As technical lead and AI architect for a civil engineering firm, I designed and built an end-to-end technical report generation system combining multi-source document ingestion, LangGraph-based AI agents with structured output, and human-in-the-loop verification. Leading an interdisciplinary team of frontend, backend, and product professionals in a client-facing role, I architected both the AI pipeline and full-stack infrastructure to automate report creation from specialized document types while maintaining quality control through integrated review workflows.
For a fintech company with strict data isolation requirements, I designed and implemented an AI-powered financial data analyst enabling natural language queries over sensitive multi-tenant data. The system combines AWS Bedrock Claude Sonnet 4 with a 5-layer defense-in-depth security architecture, leveraging PostgreSQL Row-Level Security to ensure users can only access data for their authorized business entities while maintaining audit trails and preventing data modification.
For a sports media organization running a production translation service across multiple languages and sports domains, I designed and implemented a comprehensive evaluation framework using COMET-22 and XCOMET-XXL metrics. The system enables data-driven optimization through automated quality assessment, A/B testing of algorithm variations, and continuous production monitoring without requiring human reference translations.
For a sports media organization with a rigid translation system limited to 5 languages, I designed and implemented OpenSearch-based hybrid retrieval combining BM25 lexical matching with neural semantic search and MMR diversity optimization. The solution replaced static CSV/JSON example storage with dynamic, relevance-based few-shot selection and sophisticated three-tier glossary matching, enabling scalable multi-directional translation across multiple sports domains.
For a fintech company managing financial data across multiple business entities, I architected and implemented a unified data platform combining event-driven data replication, batch API ingestion, and multi-tenant security via PostgreSQL Row-Level Security.
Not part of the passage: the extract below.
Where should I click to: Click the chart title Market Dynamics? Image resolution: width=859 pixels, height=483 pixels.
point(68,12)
The system consolidates data from heterogeneous sources into a centralized analytical warehouse with DBT-automated RLS policy deployment, enabling secure self-service analytics while ensuring strict data isolation between business entities.
For a fitness technology startup, I developed an AI-powered personal fitness coach that generates fully personalized workout plans through multi-stage conversational interaction. The system uses a LangGraph state machine with three specialized agents powered by GPT-4 to gather user requirements, generate structured workout plans, and present them in a human-friendly format.
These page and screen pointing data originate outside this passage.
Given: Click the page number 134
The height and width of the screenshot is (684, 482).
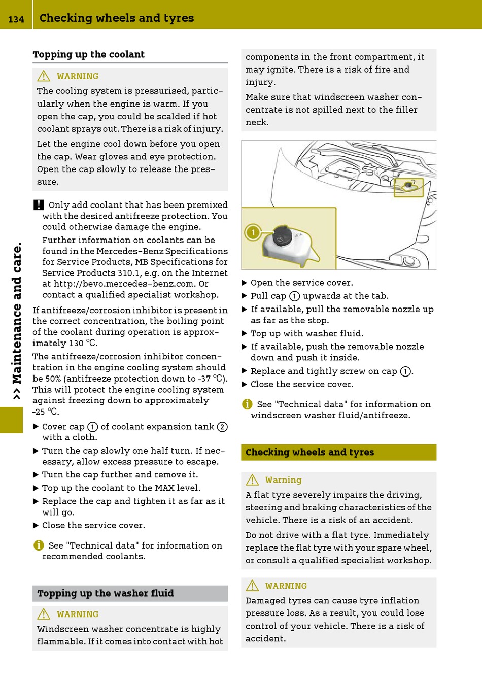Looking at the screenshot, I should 16,19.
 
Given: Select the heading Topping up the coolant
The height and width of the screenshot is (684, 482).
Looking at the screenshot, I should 88,54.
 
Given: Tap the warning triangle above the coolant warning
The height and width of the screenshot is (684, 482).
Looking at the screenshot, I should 44,76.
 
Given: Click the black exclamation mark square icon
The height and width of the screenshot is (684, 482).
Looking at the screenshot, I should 39,205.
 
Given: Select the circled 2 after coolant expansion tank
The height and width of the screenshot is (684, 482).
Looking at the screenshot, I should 222,427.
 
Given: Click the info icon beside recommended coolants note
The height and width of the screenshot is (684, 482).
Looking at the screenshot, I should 39,545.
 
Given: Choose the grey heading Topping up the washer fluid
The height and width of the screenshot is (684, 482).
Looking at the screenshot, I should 106,593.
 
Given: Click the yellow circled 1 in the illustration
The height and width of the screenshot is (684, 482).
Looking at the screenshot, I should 253,233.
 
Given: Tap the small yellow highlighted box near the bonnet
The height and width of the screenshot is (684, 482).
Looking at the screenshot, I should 408,187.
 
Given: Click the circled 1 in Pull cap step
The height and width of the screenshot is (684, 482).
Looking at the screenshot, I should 294,296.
For a financial analysis firm processing corporate financial documents, I developed a RAG system that combines vector search with graph-based provenance tracking. The solution enables natural language queries across complex financial documents while maintaining complete traceability of information sources through Neo4j’s native graph capabilities.
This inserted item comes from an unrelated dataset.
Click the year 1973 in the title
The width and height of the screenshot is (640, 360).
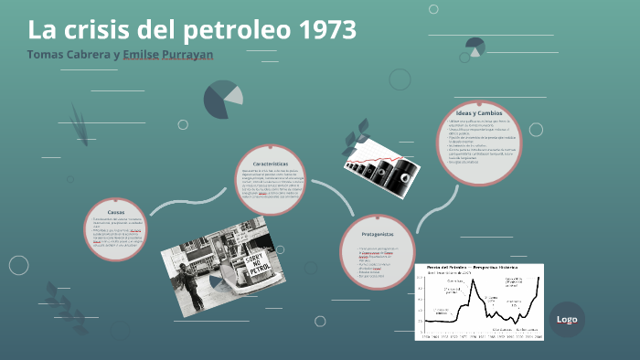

For a customer service organization processing thousands of daily support conversations, I developed an automated summarization system using fine-tuned FLAN-T5. The solution generates concise summaries for management review, reducing manual analysis time and enabling rapid identification of critical issues and customer sentiment trends.
In this project, I collaborated with a client developing a revolutionary non-invasive glucose monitoring system. Our initial focus was on calibrating the physical device to accurately convert raw signal measurements into glucose levels. We began by analyzing chronoamperometry data to identify optimal parameters for the device and establish a robust calibration method.
This project aimed at providing means to compute how likely it is that two bitcoin addresses belong to the same entity.